StrataFrame Forum

BO Mapper - Custom Field Properties (NULL Value Option)

http://forum.strataframe.net/Topic8468.aspx

By Tim Dol - 4/24/2007

In 1.6 I noticed two new 'NULL Value Options' in customer field properties (BO Mapper). I don't see these explained in the documentation. Can you explain how to use them?

1) Return Alternate on Null / Set Null on Alternate (reference type)

2) Return Alternate on Null / Set Null on Alternate (value type)

By Peter Jones - 4/24/2007

Hi,

Having just gone down this path I can offer this insight - it enables you to propergate nulls into your database. In my case I have the alternate value of string.empty for nullable string fields.

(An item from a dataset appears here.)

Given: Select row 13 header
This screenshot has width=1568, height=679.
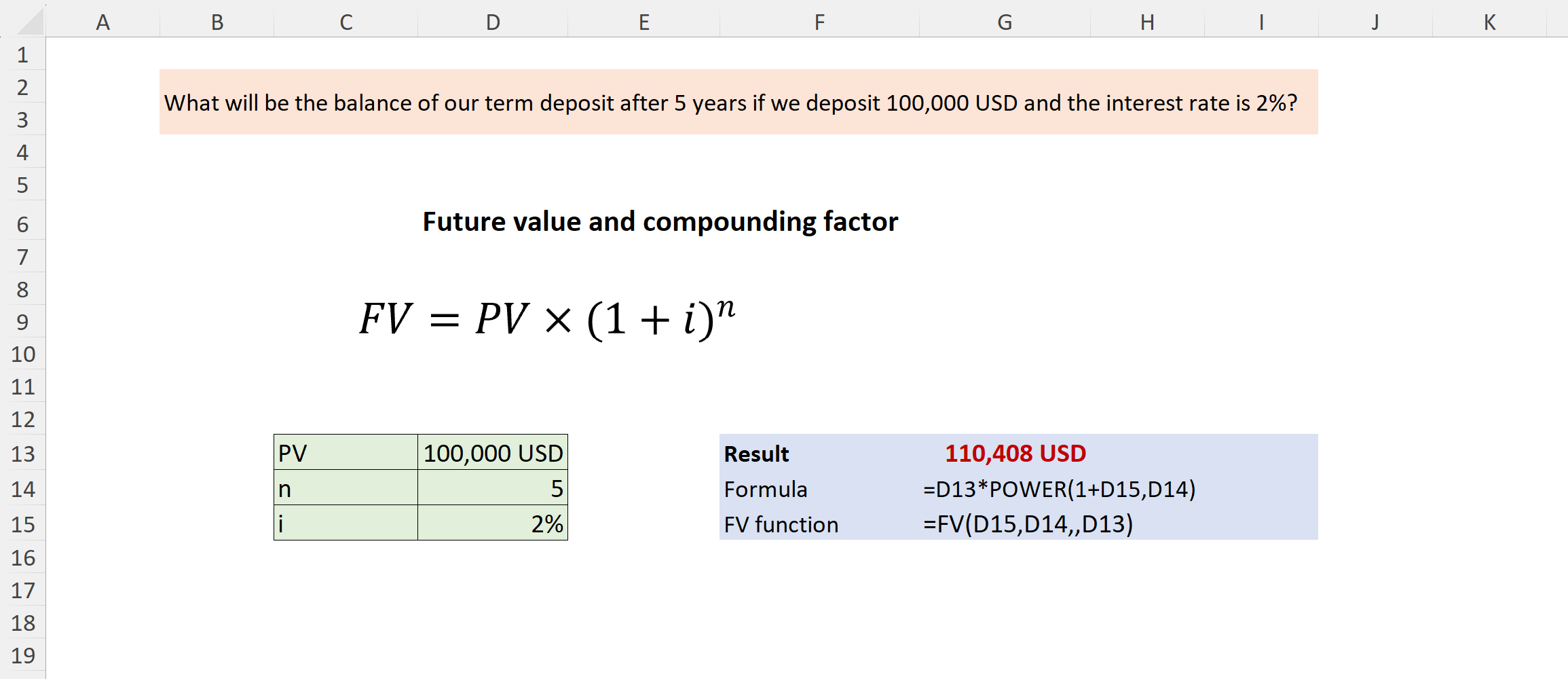Looking at the screenshot, I should 23,454.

By using these new options if the form control for the column is 'blanked out' then Null is saved to the database rather than "".

Cheers, Peter

By StrataFrame Team - 4/25/2007

Yep, Peter is right.  The "Return Alternate on NULL" option only returned an alternate value if there was a DBNull.Value in the database.  However, if you set the property back to your alternate value, that alternate value was placed in the DataTable (not a DBNull.Value value). 

With the "Return Alternate on Null / Set Null on Alternate" options, it works the same as the above with a Get (the alternate is returned in the case of the DBNull.Value in the DataTable); however, the Set now tests the incoming value and if it equals the alternate value, DBNull.Value is copied into the DataTable.

The difference between the (reference type) and (value type) options really only affects VB.  When you specify the value type option, the = operator is used to compare the alternate value to the incoming value for the Set; with the reference type option, the "Is" operator is used to compare the alternate value to the incoming value.  With C#, both values do the same thing... since the "is" keyword is not a comparison operator like it is in VB; in C#, the "==" operator is used for both.  So, generally, you're going to want to use the (value type) option.  Only in a few cases in VB are you actually going to want to use the "Is" operator to compare your alternate to the value.

By choyt - 8/9/2007

Ok...time for a really stupid question...(and boy do I feel stupid asking this)...but which datatypes are value and which are reference? I understand that only Value types can be null so I'm guessing that a Date is a reference and an Int32 would be value?

Thanks!

By Peter Denton - 8/9/2007

G'day

Value Types are those that derive from the ValueType Class, and are allocated on the Stack and therefore are deallocated as soon as they go out of scope. They include Boolean, Byte, Char, Decimal, Single, Double, all the integer types, DateTime, Guid, Timespan.

Reference Types are allocated on the heap and are cleaned up by garbage collection. They include String, Array etc.

Hope this helps

Peter

By choyt - 8/10/2007

Thanks Peter...that does indeed help!
By StrataFrame Team - 8/10/2007

Yep, Peter is right.  Any structure is a value type, and by definition, always has a value (you will never get a NullReferenceException by referencing a value type variable in code...).  Reference types are classes, and the variable only stores a reference to the object, not the actual object, so the reference can be a null pointer (allowing you to get a NullReferenceException).  So, Peter is right: simple types are all value types, while classes are all reference types.  You can always tell by opening the Object Browser in VS (View -> Object Browser) and looking at the icon next to the type.

You will notice that the symbol next to the IntXX types indicates a simple type, which is always a value type.  Also, the symbol next to IntPtr is thicker, which represents a structure, which is also a value type.  The thinner symbol next to the exception types indicates that the types are classes, which are reference types.

You'll also notice that when you expand the plus sign beside the value types, they all inherit from System.ValueType.  You cannot directly inherit from ValueType (I don't think...), but the compiler automatically does this when you define something as a structure (the same way a class you define automatically inherits from System.Object).